第53話 「黄金井爪は涼しい場所に行きたい①」

「あっちぃ……」

 湿気と高温のダブルコンボに苛まれながら、俺は部屋の中央でグダっていた。

 期末テストも終わり、あとは夏休みを待つだけの時期だってのに……。影子に突然呼び出されて、いつもの地下室に来たわけだが。どうも今朝からクーラーの調子が悪いらしい。おかげでさっきから汗が止まらない。何が悲しくて俺はこんな風通しの悪い部屋にいなけりゃならんのだ。

 それもこれも……、

「ねぇねぇ、お兄ちゃん! どっか遊びに行こうよぉ~」

 見た目小学生くらいの幼女が、部屋の隅っこで座りながらひたすら脚をバタバタさせている。扇風機の風を独占しやがって、これだからお子様は気楽なもんだ。

 更には――、

「ほら、やなちゃんもこう言っているんだからさぁ。遊びに行こうよ、ねぇ! 爪くん!」

 何故か、翼の奴も一緒にいやがる。

 どうやらコイツも影子に呼ばれたらしい。そこにいる幼女(なんて呼んでいいのか分からんから、こっからはそう呼ぶことにする)とは波長が合うのかすっかり意気投合して折り紙やらトランプやらで一緒に遊んで盛り上がっている。
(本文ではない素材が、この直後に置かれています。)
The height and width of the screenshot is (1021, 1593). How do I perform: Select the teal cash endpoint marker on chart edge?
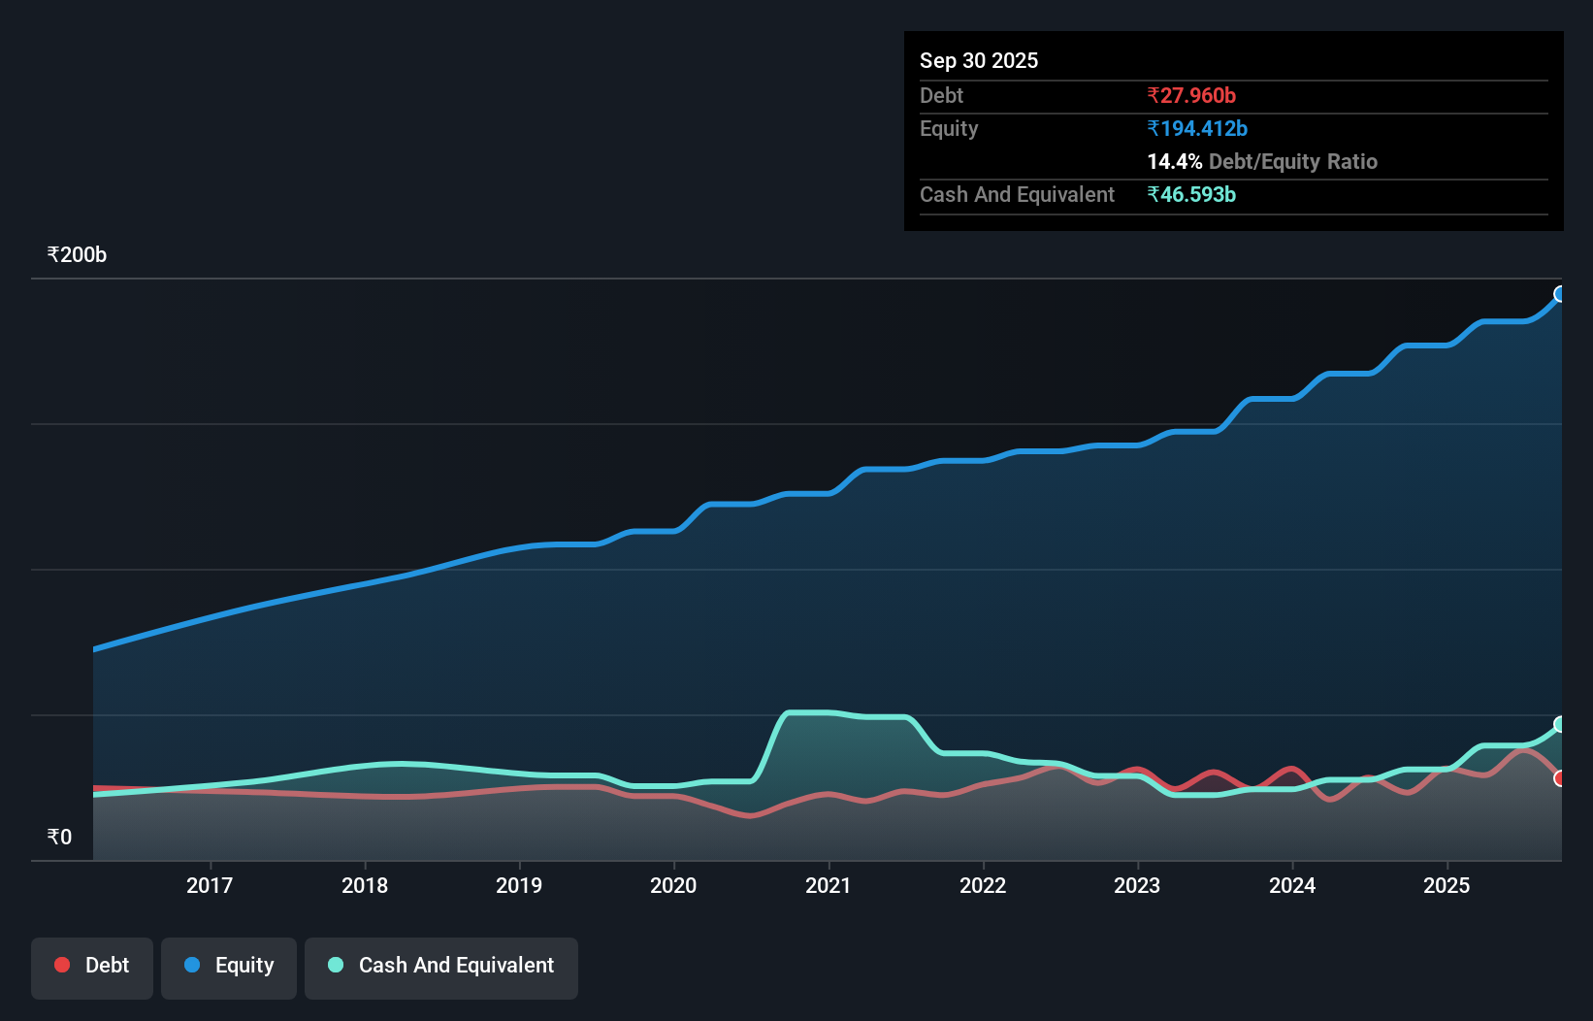(1561, 723)
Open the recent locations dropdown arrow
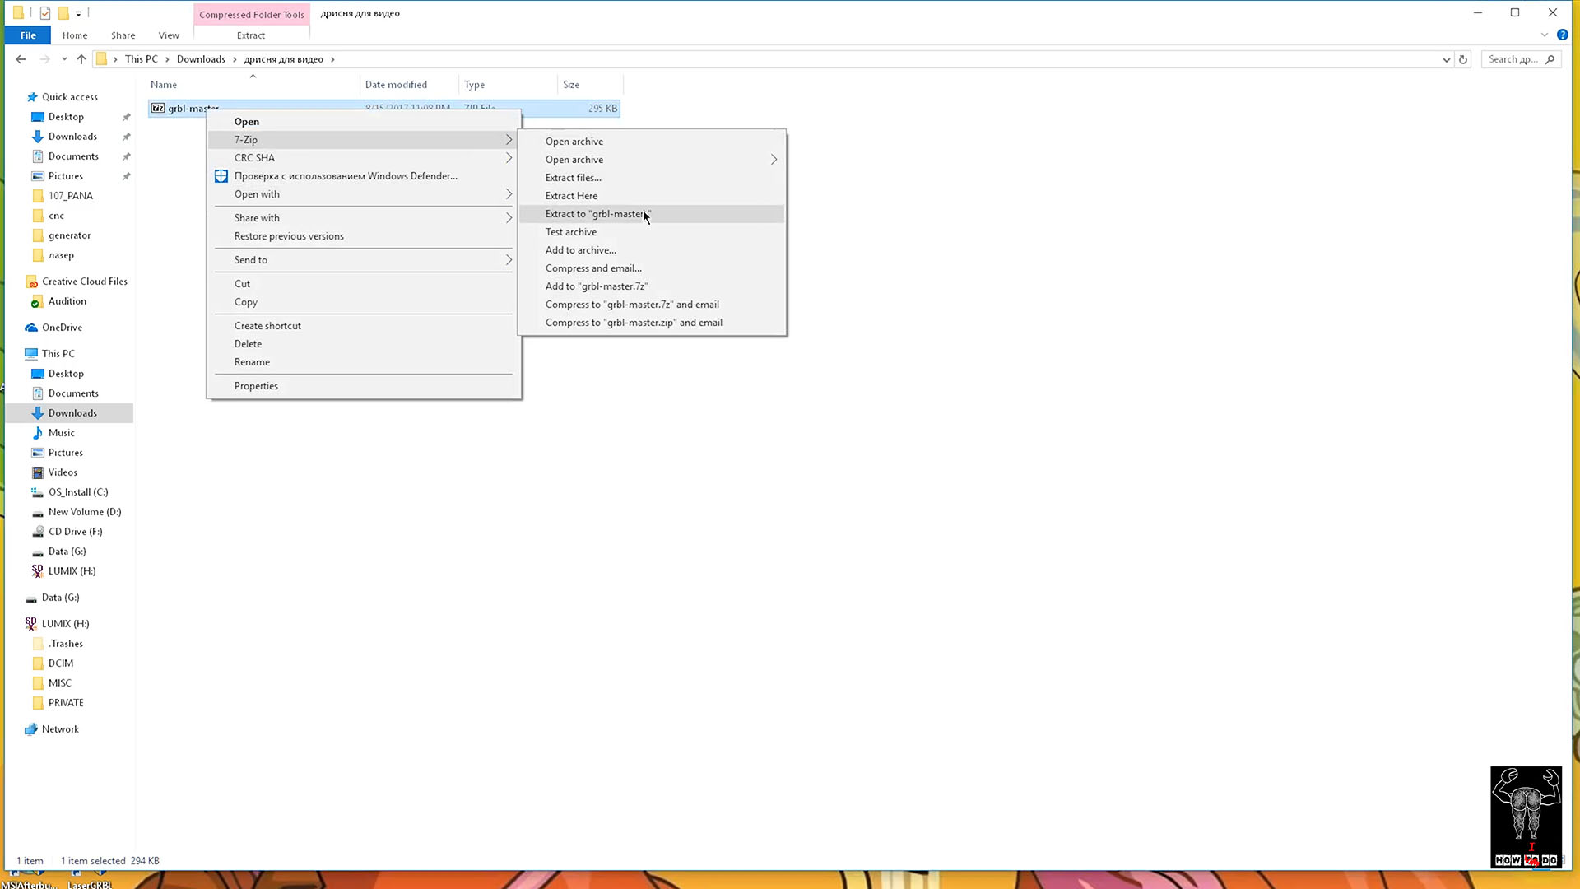The width and height of the screenshot is (1580, 889). click(x=64, y=59)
 影子が俺たちをここに呼んだのは、要するにこの幼女の御守りをしてほしいということだ。

 この幼女は、どうやら葉の実家の組で構成員だった男らしい。話によると、闇乙女族に葉が独りで立ち向かった際に、新しい幹部――パールラによってこのような姿になってしまったとのこと。姿だけでなく、時間も奪われた関係で記憶すらも自身がまるで初めから女の子だったかのように書き換えられたらしい。

 ちょうどその頃、俺と翼は一時絶縁状態だった。魔法少女オトメリッサからも離れていた時期だったからその出来事は全くと言っていいほど知らない。

 ただ――、

 葉の奴は、パールラとの一件で凄く塞ぎこんでいるという話だ。こないだ見たときは多少立ち直っているようにも見えたが、そう簡単なもんじゃないだろう。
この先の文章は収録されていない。